Perfect Cell is crafted around that specific part of the DBZ experience. Half the board is devoted to the vital stats of the insectile Big Bad the game is named for. You start off facing a daunting tower of 75 points representing Cell’s health–much like the 50+ episodes comprising the actual Cell Saga–and brace yourself for the imposing challenge of chipping away at this seemingly-invincible enemy.
Also essential to DBZ is the camaraderie among the Z-Fighters, and the sense that no villain can be defeated alone. Your friends must be there to pick you up when you fall, cover your retreat with a Destructo Disc and gather the Dragon Balls to wish you back should you perish in battle. The packaging stresses the game can be played alone, but it’s clearly more fun the closer you get to the max headcount of four players (even if that begets fierce arguments about who gets to play as Goku). Boards for six of the Z-Fighters are available. There’s the stoic Picolo, the tempestuous Vegeta, the ever-promising Gohan, the continually-put-upon Krillin, and that too-cool-for-school punker Trunks. Each starts with a signature ability that relates to dice rolls differently and affects play throughout the entirety of the game.
Knowing I was in a little over my head, I enlisted a comrade of my own. A gamer with shelves well-stocked. One who wouldn’t just make the fight against Cell more fun, but also help sift through the rule book. We picked the father/son duo of Vegeta and Trunks. His initial observation was how this dice game amps up many of the mechanics of Yahtzee. Of course, it encourages teamwork, offers a different style of score-keeping and adds appreciable asymetrical design. But we still couldn’t refrain from referring to it as “Yaht-Z” thereafter. (A geeky social experiment, as I admitted up front).
What then stood out to us, and remained evident throughout, was the clarity and quality of Marconi Torres and Samathan Barlin’s art design. Brightly-colored health tokens fittingly bear the image of the series’ panacean Senzu beans and Dragon Ball tokens alter the state-of-play just as their wish-granting likenesses do in the series. Most clever, however, is the implementation of the Saiyans’ super-computing, ocular Scanners as a design theme.

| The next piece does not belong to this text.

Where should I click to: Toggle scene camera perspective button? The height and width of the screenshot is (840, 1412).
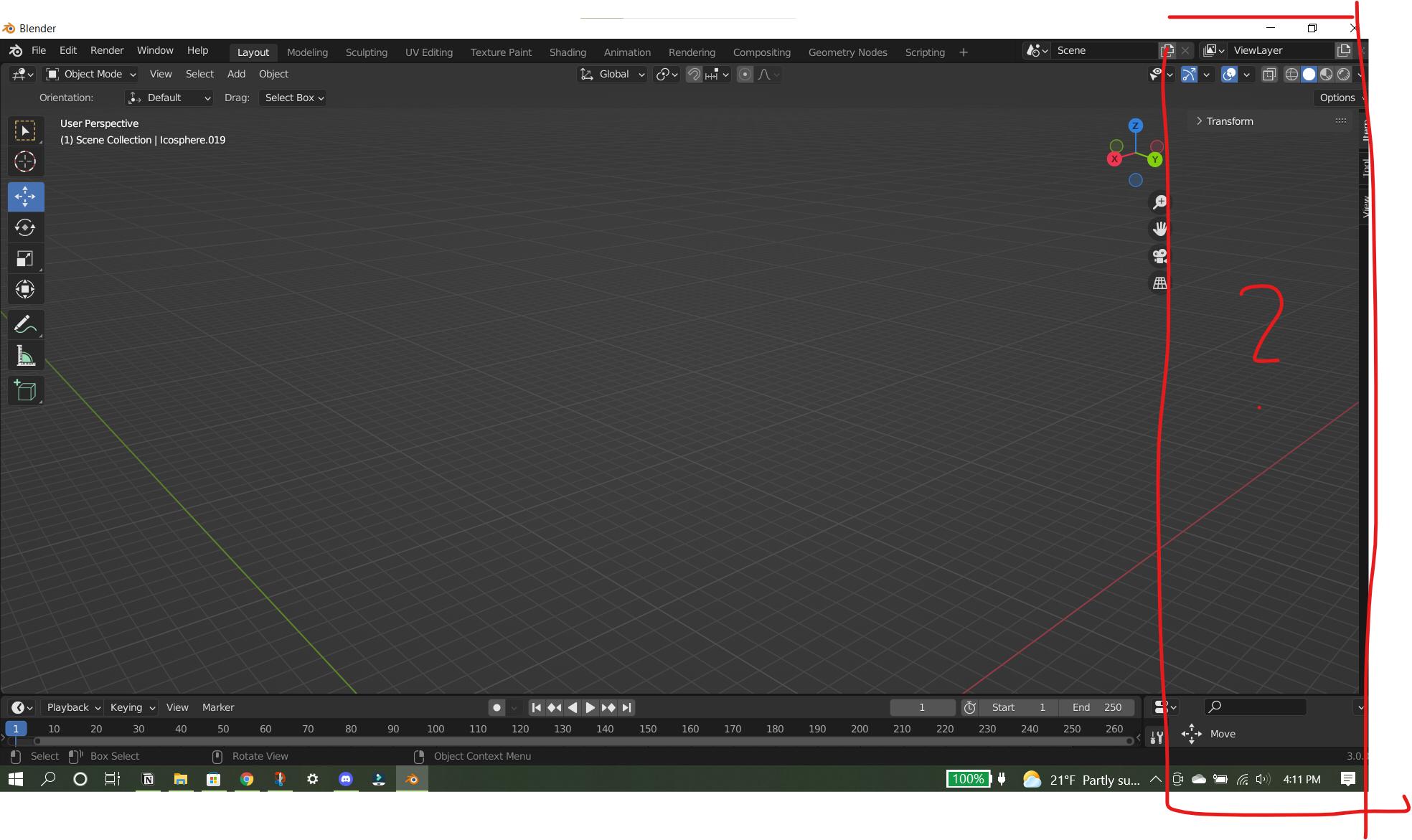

The character mats, and the purchasable Z-shaped Powered Tiles that neatly append to them, are all made to seem like rapidly-processing stats files in those alien eyepieces’ heads-up-displays. The threat tiles drawn up each round, which describe the offensive actions and conditions that the diabolical Cell sets in his counter-attacks, suitably look like the Scanners’ exterior lenses, in turn. A lot of thought has clearly been paid to which pieces correspond to what precise stages of the ebb and flow in a classic DBZ battle.
The colored die that determines the course of battle after Threat Tiles are drawn each round likewise take an extra step for creativity and themeing. Instead of numbers, there are martial arts gestures, like clenched fists, fanned palms and poised hands powering up a Kamehameha (which we couldn’t help but refer to as “spirit fingers”).

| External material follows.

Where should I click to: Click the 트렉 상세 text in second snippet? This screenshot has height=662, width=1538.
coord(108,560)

The turn-out of dice rolls can be applied directly against Cell, inhibited by conditions he sets, or swapped among players in shrewd team strategy. Though, their most delightful use is toward the purchase of the aforementioned Powered Tiles. These are all themed after the Z-Fighters’ oft-shouted super moves, like the obliterating Galick Gun and hair-raising Super Saiyan charge up. In turn, they open even more avenues to apply the dice after subsequent rolls. Truthfully, they require more strategy here than they do in the series battles’ themselves, which speaks well to how thoroughly Chris Bryan thought through the license when designing this game.
We got through Perfect Cell in the space of about 40 minutes, though we suspect the game might’ve been more of a saga if we braved the “impossible mode,” or brought in a couple extra players. It seems the more Z-Fighters are at play, the more daunting Cell’s offense become. I can’t speak too deeply about mechanics, beyond parsing my comrade’s observations. I’d say that evidences well-crafted accessibility, though, when a novice like me can move past the learning curve and get to feeling like I’m in a bout of furious, flying fisticuffs fairly fast. Mosaic complexity with DBZ would be a case of missing the point majorly.
Have you played Perfect Cell yet yourself? Which DBZ villain would you want to take down in an epic team-up battle? Let your thoughts fly loose in the comments!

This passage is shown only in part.